+++ Excerpt +++

Nov 15

Section: Apple News, Rumors

ipod clickthrough adThe New York Times is reporting that Apple has filed a patent for a new advertising technology that will make commercials impossible to ignore by freezing the user’s device and forcing them to interact with the ad (by clicking or answering a question) before the device (both video and music) will continue operation. The patent was filed last year and was made public last month.

Its distinctive feature is a design that doesn’t simply invite a user to pay attention to an ad—it also compels attention. The technology can freeze the device until the user clicks a button or answers a test question to demonstrate that he or she has dutifully noticed the commercial message. Because this technology would be embedded in the innermost core of the device, the ads could appear on the screen at any time, no matter what one is doing.

Hands up: who thinks this is a bad idea? It’s especially shocking—not just because everyone hates ads, and most new media technology (heck, going all the way back to the video cassette recorder) is based around avoiding commercials—but because Apple has always pushed the idea of people paying to own media (and high-profit devices), rather than subsidizing it through ads or subscriptions.

But do they have another plan in mind? Fake Steve seems to think so:

But see, that’s the point. We don’t expect anyone will choose the ads. Because, for a very reasonable monthly fee, you’ll be able to eliminate all those ads and get your content free of all nterruptions. How reasonable, you say? Well, let’s say that for $30 a month you could watch all the TV you wanted. Let’s say that we can get all the TV networks, or most of them anyway, on board for this. Let’s say that we give you not just this week’s shows but an enormous archive, one that ultimately includes every TV show ever made. Tear out the cable box, stop paying those assholes $100 or $200 a month, and go with us instead.

+++

What you have to do.
In the post about Apple's advertising patent, what must a user do before a frozen device will resume operating?

+++ Records +++

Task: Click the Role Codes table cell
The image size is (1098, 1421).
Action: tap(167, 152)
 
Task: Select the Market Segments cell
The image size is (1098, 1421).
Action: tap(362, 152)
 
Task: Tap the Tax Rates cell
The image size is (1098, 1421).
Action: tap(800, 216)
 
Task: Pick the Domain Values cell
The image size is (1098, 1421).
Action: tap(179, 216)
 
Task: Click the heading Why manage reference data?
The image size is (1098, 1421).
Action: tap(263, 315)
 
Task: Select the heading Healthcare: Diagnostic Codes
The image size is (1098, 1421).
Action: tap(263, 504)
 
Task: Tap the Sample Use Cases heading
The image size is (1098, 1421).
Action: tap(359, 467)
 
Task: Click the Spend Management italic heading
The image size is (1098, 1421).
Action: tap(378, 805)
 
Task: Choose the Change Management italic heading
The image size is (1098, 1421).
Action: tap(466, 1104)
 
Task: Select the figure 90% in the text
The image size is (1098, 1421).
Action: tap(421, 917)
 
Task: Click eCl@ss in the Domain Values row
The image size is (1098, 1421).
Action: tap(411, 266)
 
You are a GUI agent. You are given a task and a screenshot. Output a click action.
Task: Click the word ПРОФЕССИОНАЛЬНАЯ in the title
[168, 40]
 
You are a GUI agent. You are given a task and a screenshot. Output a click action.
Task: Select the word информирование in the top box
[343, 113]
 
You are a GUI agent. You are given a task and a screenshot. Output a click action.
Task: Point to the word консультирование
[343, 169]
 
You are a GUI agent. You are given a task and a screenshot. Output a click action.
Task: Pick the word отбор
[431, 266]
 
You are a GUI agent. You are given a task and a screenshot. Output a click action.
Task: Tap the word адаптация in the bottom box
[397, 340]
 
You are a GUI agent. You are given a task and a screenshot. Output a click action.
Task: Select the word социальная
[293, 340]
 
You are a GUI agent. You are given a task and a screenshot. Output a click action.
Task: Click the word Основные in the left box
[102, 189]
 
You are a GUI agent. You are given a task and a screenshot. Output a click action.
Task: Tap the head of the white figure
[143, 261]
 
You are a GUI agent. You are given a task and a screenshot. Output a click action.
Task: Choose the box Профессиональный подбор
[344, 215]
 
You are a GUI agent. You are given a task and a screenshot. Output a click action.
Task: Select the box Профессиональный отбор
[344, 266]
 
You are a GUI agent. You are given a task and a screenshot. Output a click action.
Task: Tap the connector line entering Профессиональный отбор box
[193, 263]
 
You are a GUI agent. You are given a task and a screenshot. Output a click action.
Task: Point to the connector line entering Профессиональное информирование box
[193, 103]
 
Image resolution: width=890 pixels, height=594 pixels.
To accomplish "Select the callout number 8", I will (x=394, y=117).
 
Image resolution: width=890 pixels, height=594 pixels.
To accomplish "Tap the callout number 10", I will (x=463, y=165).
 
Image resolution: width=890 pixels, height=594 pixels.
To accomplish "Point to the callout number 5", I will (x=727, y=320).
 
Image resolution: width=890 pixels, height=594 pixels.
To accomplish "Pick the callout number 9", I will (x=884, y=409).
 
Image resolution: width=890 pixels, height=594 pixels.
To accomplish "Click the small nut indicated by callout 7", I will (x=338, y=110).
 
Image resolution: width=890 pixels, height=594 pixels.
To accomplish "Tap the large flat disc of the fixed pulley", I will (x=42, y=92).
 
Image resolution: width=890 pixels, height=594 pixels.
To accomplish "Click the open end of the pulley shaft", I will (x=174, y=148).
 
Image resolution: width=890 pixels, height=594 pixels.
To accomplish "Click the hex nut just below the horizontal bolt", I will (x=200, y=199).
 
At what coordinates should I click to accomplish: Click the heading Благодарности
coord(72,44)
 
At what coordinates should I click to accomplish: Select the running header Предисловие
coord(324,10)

+++

Answer to the problem.
Click a button or answer a test question to show that the ad was noticed.